The drykon was confused. She’d never felt the mind of a non-drykon. She reached out tentatively, sending images and feelings that I instinctively translated into words. [You say nice things about no chains. You’re a small snack, not heavy.] She paused as confusion clouded her thoughts. Carrying me was a simple enough request, but to submit to a non-drykon, to become its property? Drykons didn’t own anything. They ate what they caught, they mated with those who would have them, and they raised hatchlings. That was it. That was life for a drykon.
The only thing that might be considered a drykon’s possession was the prey they caught. [You want me to be prey?]
[No, of course not.] I sent soothing feelings along with the words, hoping she understood my meaning. [I would never eat you. You would be my friend—er, my companion, my protector. All you would have to do is carry me places and catch me food if I need it.]
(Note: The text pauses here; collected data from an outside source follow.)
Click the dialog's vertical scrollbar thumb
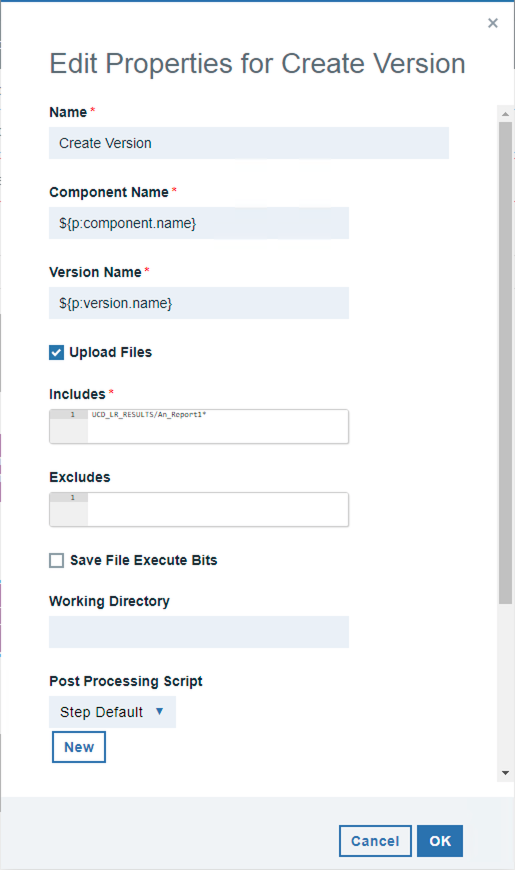This screenshot has width=515, height=870. click(505, 363)
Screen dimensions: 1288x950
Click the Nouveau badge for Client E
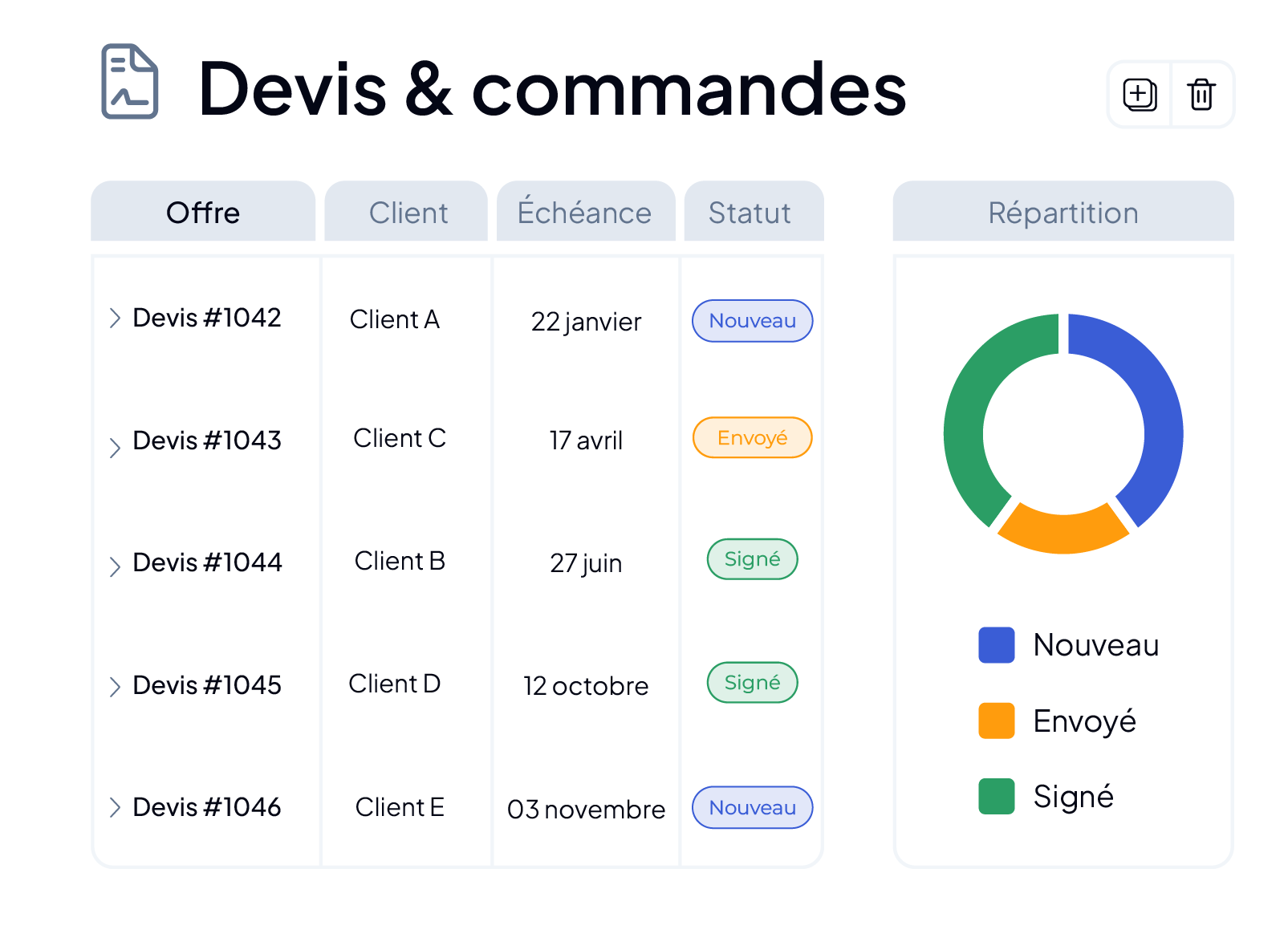753,807
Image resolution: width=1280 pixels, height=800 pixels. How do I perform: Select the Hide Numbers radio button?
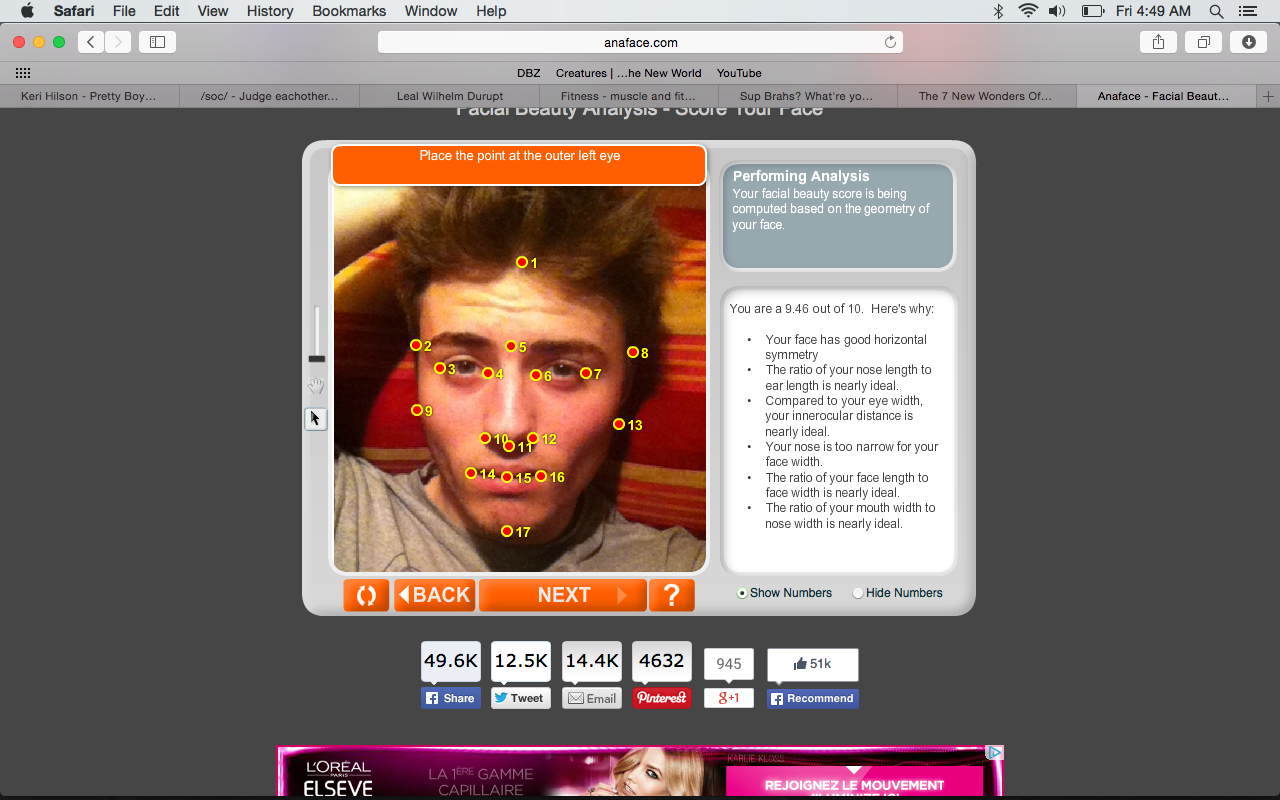[x=858, y=593]
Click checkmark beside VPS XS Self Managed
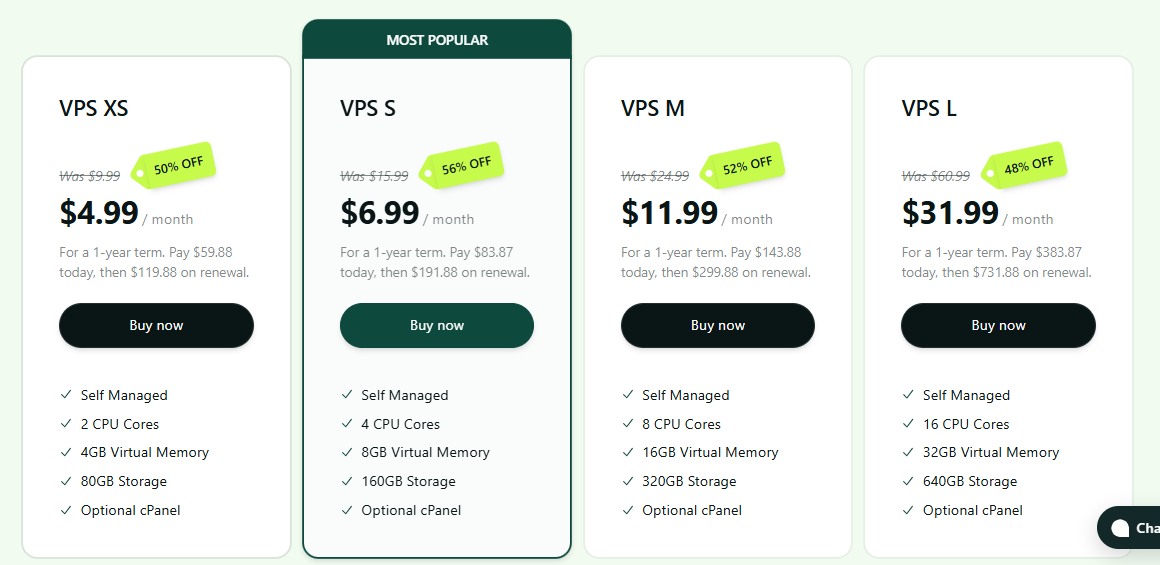The height and width of the screenshot is (565, 1160). [x=66, y=395]
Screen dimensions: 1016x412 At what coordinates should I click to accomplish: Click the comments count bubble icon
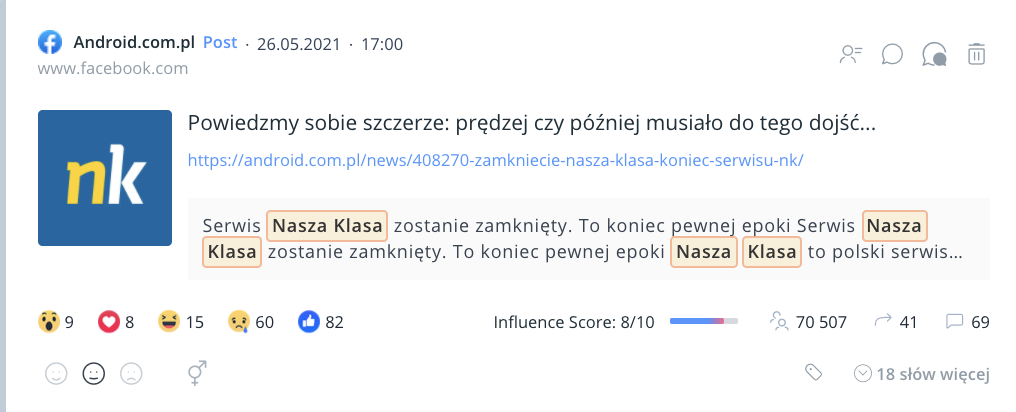954,321

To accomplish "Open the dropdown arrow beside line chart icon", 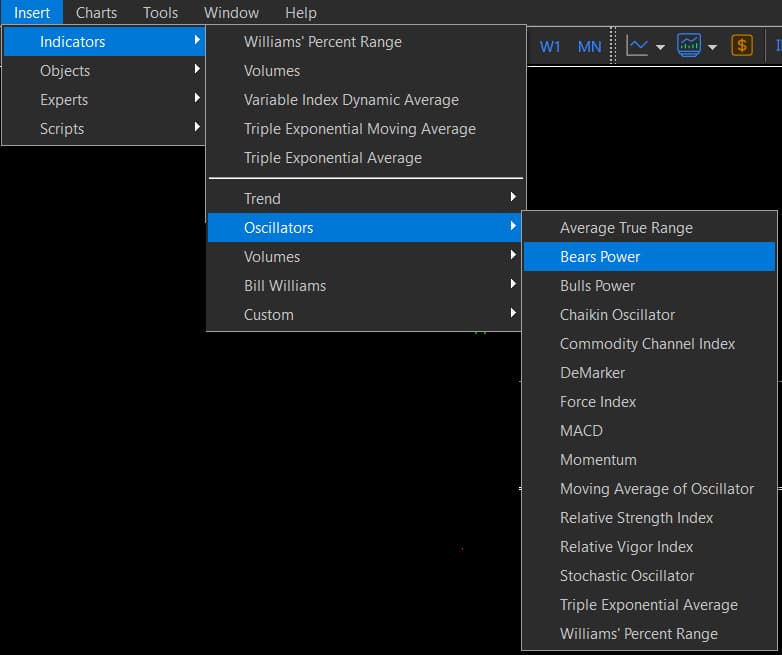I will [x=660, y=47].
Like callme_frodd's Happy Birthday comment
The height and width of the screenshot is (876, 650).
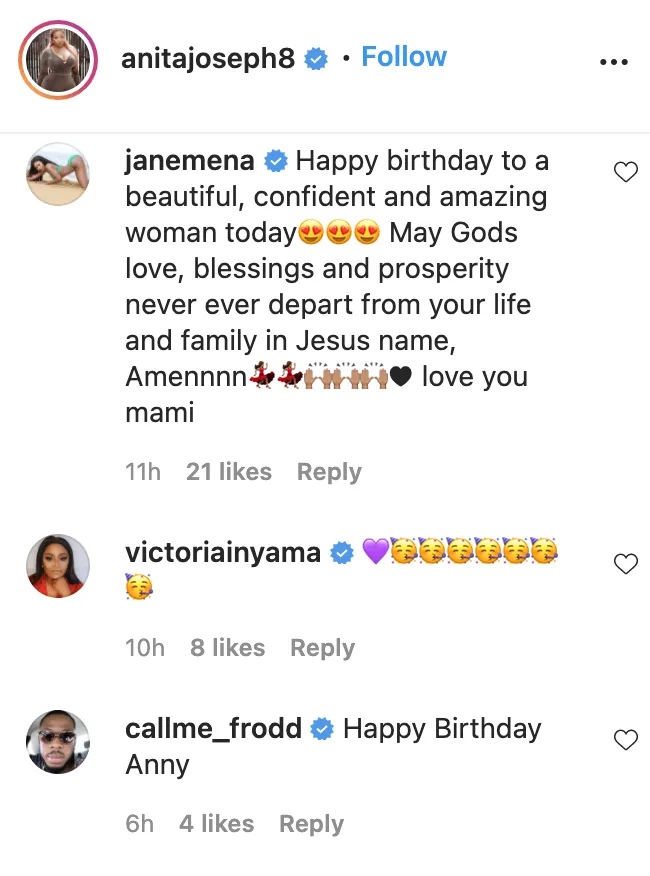coord(625,740)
[Ah, you are a hatchling. You need a mother.]
I paused. That wasn’t really true, but it was good enough for now. [Sure, I’m a hatchling in need of a mother. Could you pretty please take me back to the ranch before the sandy drykon attacks you?]
She tilted one wing down and turned on a dime. I saw through her eyes as Cadmus’s sandy drykon spit balls of fire at us. Fear told my drykon to turn and run into the wilderness, but I guided her mind toward the ranch instead. We raced over open grassland, easily out-pacing Cadmus’s mount as he turned to pursue us.